*What you should do*:
All records are to be retyped faithfully and completely.

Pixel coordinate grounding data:
====================

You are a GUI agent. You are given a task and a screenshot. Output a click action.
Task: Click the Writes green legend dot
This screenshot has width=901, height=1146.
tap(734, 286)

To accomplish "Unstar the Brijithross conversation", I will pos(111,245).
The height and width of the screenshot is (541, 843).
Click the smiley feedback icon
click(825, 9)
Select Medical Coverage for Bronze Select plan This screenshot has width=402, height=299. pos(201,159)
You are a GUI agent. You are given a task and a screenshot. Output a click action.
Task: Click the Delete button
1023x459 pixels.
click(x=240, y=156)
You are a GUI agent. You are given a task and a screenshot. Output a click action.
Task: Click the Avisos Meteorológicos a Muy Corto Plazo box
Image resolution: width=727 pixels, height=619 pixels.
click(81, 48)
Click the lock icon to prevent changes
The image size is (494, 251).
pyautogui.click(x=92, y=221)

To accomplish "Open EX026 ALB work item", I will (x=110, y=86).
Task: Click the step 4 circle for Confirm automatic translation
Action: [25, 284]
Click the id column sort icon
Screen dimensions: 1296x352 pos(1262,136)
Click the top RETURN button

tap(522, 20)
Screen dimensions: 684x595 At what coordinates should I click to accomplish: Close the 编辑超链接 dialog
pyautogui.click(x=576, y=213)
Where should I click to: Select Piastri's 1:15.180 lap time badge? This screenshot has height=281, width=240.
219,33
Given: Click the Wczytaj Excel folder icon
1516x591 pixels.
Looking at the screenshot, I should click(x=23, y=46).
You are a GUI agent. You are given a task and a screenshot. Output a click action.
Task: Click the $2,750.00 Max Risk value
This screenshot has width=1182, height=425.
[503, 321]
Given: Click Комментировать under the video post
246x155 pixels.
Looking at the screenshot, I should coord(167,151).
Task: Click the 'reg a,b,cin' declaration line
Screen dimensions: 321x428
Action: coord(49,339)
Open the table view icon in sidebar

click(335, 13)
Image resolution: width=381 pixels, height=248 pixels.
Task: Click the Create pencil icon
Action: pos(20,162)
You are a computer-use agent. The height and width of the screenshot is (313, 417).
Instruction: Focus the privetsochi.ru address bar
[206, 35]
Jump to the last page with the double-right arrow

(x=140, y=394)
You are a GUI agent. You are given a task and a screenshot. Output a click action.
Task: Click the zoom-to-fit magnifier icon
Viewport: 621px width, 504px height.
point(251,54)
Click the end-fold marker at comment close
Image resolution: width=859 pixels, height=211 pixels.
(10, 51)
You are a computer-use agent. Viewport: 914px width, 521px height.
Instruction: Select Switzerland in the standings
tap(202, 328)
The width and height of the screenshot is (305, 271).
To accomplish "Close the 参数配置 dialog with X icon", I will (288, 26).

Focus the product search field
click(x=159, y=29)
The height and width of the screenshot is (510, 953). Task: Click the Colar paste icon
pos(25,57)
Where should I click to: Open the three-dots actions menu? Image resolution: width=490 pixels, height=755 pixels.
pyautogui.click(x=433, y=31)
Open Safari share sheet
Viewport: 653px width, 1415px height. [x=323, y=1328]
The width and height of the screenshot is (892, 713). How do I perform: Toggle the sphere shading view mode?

====================

*Response to this exercise*:
You are a GUI agent. You are given a task and a screenshot. Output a click action.
Task: Click the Writes green legend dot
This screenshot has width=901, height=1146.
tap(734, 286)

To accomplish "Unstar the Brijithross conversation", I will pos(111,245).
The height and width of the screenshot is (541, 843).
Click the smiley feedback icon
click(825, 9)
Select Medical Coverage for Bronze Select plan This screenshot has width=402, height=299. pos(201,159)
You are a GUI agent. You are given a task and a screenshot. Output a click action.
Task: Click the Delete button
1023x459 pixels.
click(x=240, y=156)
You are a GUI agent. You are given a task and a screenshot. Output a click action.
Task: Click the Avisos Meteorológicos a Muy Corto Plazo box
Image resolution: width=727 pixels, height=619 pixels.
click(81, 48)
Click the lock icon to prevent changes
The image size is (494, 251).
pyautogui.click(x=92, y=221)

To accomplish "Open EX026 ALB work item", I will (x=110, y=86).
Task: Click the step 4 circle for Confirm automatic translation
Action: [25, 284]
Click the id column sort icon
Screen dimensions: 1296x352 pos(1262,136)
Click the top RETURN button

tap(522, 20)
Screen dimensions: 684x595 At what coordinates should I click to accomplish: Close the 编辑超链接 dialog
pyautogui.click(x=576, y=213)
Where should I click to: Select Piastri's 1:15.180 lap time badge? This screenshot has height=281, width=240.
219,33
Given: Click the Wczytaj Excel folder icon
1516x591 pixels.
Looking at the screenshot, I should click(x=23, y=46).
You are a GUI agent. You are given a task and a screenshot. Output a click action.
Task: Click the $2,750.00 Max Risk value
This screenshot has width=1182, height=425.
[503, 321]
Given: Click Комментировать under the video post
246x155 pixels.
Looking at the screenshot, I should coord(167,151).
Task: Click the 'reg a,b,cin' declaration line
Screen dimensions: 321x428
Action: coord(49,339)
Open the table view icon in sidebar

click(335, 13)
Image resolution: width=381 pixels, height=248 pixels.
Task: Click the Create pencil icon
Action: pos(20,162)
You are a computer-use agent. The height and width of the screenshot is (313, 417).
Instruction: Focus the privetsochi.ru address bar
[206, 35]
Jump to the last page with the double-right arrow

(x=140, y=394)
You are a GUI agent. You are given a task and a screenshot. Output a click action.
Task: Click the zoom-to-fit magnifier icon
Viewport: 621px width, 504px height.
point(251,54)
Click the end-fold marker at comment close
Image resolution: width=859 pixels, height=211 pixels.
(10, 51)
You are a computer-use agent. Viewport: 914px width, 521px height.
Instruction: Select Switzerland in the standings
tap(202, 328)
The width and height of the screenshot is (305, 271).
To accomplish "Close the 参数配置 dialog with X icon", I will (288, 26).

Focus the product search field
click(x=159, y=29)
The height and width of the screenshot is (510, 953). Task: Click the Colar paste icon
pos(25,57)
Where should I click to: Open the three-dots actions menu? Image resolution: width=490 pixels, height=755 pixels.
pyautogui.click(x=433, y=31)
Open Safari share sheet
Viewport: 653px width, 1415px height. [x=323, y=1328]
The width and height of the screenshot is (892, 713). How do I perform: Toggle the sphere shading view mode?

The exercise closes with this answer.